*** Data supplied ***

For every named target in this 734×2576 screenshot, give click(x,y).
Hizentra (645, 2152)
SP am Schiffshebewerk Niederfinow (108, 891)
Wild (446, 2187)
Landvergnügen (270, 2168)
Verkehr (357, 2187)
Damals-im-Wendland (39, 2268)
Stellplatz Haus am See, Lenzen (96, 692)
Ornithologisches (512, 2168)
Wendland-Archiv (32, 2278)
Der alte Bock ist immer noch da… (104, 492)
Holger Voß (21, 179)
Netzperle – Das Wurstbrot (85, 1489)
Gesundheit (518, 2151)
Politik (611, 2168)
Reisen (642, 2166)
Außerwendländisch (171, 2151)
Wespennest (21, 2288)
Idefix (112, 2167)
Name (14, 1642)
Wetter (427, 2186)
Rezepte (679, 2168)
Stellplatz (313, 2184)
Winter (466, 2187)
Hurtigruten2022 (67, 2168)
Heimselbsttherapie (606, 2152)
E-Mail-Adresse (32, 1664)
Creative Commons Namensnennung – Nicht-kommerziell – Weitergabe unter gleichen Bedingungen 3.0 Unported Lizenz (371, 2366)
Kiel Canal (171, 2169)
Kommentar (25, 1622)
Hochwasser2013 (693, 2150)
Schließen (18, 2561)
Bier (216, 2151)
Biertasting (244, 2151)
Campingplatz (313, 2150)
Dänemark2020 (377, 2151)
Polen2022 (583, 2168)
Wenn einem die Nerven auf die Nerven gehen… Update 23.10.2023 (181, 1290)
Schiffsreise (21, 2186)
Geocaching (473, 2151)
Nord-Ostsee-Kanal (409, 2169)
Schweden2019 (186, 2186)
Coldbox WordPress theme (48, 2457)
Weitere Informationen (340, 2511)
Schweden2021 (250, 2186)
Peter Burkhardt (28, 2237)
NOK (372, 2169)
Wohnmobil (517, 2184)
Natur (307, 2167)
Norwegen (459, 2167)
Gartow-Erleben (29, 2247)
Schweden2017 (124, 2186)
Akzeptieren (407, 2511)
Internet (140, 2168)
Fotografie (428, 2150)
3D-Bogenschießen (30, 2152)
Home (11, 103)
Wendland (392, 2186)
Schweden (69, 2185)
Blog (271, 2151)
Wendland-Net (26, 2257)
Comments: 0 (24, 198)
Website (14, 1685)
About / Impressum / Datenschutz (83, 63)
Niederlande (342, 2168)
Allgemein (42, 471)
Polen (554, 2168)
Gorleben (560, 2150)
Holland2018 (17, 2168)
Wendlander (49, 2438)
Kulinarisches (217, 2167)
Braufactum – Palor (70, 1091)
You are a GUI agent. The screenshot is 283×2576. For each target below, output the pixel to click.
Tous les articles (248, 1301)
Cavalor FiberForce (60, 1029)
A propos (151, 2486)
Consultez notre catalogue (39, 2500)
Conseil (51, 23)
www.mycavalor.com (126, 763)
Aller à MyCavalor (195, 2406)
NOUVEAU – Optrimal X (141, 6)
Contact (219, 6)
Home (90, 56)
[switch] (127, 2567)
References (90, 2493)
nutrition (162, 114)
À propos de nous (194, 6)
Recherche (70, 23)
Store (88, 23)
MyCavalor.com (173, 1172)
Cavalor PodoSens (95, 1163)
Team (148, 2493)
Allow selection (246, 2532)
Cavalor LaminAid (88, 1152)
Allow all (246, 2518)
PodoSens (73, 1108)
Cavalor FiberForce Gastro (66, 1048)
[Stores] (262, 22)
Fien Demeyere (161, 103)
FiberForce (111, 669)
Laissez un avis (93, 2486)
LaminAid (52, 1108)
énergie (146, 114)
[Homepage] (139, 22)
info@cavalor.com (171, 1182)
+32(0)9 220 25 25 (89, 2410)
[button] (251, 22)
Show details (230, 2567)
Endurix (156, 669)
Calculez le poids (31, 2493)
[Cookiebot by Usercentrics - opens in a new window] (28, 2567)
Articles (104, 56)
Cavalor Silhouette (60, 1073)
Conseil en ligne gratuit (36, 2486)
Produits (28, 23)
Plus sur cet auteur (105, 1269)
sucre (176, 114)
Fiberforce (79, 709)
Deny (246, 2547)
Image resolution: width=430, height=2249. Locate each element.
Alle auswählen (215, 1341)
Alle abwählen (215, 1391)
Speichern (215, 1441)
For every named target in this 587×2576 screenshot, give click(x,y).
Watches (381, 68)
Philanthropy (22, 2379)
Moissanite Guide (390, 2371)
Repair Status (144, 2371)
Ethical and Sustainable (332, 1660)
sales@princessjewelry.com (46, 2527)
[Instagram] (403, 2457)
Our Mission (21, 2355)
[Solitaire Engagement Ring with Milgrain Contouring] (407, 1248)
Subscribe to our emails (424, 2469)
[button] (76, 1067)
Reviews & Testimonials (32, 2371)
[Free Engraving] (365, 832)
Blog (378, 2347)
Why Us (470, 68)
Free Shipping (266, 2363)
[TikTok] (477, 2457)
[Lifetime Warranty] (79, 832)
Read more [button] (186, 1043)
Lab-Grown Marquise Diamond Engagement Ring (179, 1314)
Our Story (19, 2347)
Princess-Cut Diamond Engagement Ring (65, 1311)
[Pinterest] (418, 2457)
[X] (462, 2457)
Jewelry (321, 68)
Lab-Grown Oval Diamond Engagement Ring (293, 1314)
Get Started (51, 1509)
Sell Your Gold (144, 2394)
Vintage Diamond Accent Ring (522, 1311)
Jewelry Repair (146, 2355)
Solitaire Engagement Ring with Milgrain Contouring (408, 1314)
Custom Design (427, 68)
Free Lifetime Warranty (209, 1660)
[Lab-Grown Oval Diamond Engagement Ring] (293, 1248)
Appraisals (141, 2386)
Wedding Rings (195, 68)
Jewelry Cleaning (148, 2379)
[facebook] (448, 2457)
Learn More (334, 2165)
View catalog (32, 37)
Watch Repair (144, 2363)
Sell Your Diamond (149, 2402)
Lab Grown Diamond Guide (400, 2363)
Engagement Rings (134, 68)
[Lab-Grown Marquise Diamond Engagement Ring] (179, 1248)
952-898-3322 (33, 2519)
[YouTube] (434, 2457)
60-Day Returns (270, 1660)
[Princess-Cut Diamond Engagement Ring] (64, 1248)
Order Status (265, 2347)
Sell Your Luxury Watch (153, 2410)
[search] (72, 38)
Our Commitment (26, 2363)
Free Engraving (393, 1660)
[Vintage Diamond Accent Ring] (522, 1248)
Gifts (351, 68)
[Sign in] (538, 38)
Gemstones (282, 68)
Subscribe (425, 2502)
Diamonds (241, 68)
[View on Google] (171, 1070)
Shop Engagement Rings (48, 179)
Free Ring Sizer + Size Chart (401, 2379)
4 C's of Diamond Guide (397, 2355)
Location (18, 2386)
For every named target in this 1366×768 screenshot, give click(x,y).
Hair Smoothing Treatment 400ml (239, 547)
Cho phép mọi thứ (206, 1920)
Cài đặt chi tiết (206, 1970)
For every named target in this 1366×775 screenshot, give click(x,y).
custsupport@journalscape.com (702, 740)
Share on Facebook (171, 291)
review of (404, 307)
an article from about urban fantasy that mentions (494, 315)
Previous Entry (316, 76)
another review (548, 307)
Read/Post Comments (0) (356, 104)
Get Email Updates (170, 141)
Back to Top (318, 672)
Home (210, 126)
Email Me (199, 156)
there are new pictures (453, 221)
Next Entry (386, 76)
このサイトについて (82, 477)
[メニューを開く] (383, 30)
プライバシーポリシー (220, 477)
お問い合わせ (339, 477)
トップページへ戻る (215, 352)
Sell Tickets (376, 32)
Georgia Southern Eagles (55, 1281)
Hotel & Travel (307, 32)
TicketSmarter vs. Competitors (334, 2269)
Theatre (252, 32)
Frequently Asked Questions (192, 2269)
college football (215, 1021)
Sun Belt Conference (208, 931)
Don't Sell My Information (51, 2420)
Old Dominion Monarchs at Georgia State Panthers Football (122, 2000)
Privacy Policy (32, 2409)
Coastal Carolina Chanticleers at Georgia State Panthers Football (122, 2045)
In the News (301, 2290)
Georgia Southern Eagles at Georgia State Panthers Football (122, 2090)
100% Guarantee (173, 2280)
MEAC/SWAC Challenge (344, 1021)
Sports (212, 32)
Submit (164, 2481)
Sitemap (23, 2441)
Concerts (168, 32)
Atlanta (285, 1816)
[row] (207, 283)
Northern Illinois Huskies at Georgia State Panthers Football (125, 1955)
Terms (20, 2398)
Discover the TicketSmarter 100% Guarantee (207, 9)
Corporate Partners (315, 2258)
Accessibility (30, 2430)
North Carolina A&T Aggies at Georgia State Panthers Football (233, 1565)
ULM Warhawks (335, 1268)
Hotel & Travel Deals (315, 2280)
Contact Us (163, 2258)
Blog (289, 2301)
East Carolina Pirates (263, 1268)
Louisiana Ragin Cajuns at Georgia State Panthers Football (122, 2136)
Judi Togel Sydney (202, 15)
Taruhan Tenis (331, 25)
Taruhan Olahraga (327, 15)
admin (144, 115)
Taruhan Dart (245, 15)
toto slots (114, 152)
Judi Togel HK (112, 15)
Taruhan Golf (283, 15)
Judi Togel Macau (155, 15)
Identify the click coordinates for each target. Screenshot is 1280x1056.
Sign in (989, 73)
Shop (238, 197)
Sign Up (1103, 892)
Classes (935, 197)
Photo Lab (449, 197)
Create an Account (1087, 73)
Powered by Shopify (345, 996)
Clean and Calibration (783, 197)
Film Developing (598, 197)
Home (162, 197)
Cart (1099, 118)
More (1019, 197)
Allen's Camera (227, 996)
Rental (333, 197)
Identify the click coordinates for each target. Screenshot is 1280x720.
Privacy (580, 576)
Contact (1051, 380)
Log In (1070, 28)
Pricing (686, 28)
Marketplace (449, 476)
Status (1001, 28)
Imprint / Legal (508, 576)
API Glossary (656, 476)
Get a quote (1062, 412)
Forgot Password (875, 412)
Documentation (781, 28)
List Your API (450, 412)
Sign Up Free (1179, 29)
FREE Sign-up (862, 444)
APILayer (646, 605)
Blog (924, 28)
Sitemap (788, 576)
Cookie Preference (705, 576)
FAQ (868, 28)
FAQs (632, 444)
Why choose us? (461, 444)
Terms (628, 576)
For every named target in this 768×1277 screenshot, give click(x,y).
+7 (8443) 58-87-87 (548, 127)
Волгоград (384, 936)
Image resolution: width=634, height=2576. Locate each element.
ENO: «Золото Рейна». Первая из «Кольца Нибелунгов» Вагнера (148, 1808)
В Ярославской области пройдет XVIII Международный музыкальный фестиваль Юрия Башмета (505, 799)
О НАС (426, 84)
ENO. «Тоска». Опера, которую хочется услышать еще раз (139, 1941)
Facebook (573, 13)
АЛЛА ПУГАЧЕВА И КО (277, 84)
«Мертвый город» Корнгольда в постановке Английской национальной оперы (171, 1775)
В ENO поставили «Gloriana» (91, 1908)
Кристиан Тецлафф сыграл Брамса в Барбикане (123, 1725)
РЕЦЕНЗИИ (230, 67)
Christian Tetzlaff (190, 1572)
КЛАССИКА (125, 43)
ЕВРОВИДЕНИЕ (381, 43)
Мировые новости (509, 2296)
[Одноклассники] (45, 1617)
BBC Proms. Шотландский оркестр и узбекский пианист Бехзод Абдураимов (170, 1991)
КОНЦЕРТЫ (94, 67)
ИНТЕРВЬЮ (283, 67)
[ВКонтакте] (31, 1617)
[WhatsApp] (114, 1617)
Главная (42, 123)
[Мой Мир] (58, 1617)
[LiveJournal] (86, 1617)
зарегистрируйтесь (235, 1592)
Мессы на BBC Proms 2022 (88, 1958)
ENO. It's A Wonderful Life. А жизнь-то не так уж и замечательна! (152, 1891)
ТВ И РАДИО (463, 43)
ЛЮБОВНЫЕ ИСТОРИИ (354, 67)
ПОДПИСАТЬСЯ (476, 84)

*** End of Data supplied ***

Give the exact lines, and only those, from the line containing "Privacy Policy (32, 2409)" through the line containing "Screenshot is 1280x1056." in the entries above.

Task solution:
Privacy Policy (32, 2409)
Coastal Carolina Chanticleers at Georgia State Panthers Football (122, 2045)
In the News (301, 2290)
Georgia Southern Eagles at Georgia State Panthers Football (122, 2090)
100% Guarantee (173, 2280)
MEAC/SWAC Challenge (344, 1021)
Sports (212, 32)
Submit (164, 2481)
Sitemap (23, 2441)
Concerts (168, 32)
Atlanta (285, 1816)
[row] (207, 283)
Northern Illinois Huskies at Georgia State Panthers Football (125, 1955)
Terms (20, 2398)
Discover the TicketSmarter 100% Guarantee (207, 9)
Corporate Partners (315, 2258)
Accessibility (30, 2430)
North Carolina A&T Aggies at Georgia State Panthers Football (233, 1565)
ULM Warhawks (335, 1268)
Hotel & Travel Deals (315, 2280)
Contact Us (163, 2258)
Blog (289, 2301)
East Carolina Pirates (263, 1268)
Louisiana Ragin Cajuns at Georgia State Panthers Football (122, 2136)
Judi Togel Sydney (202, 15)
Taruhan Tenis (331, 25)
Taruhan Olahraga (327, 15)
admin (144, 115)
Taruhan Dart (245, 15)
toto slots (114, 152)
Judi Togel HK (112, 15)
Taruhan Golf (283, 15)
Judi Togel Macau (155, 15)
Identify the click coordinates for each target. Screenshot is 1280x1056.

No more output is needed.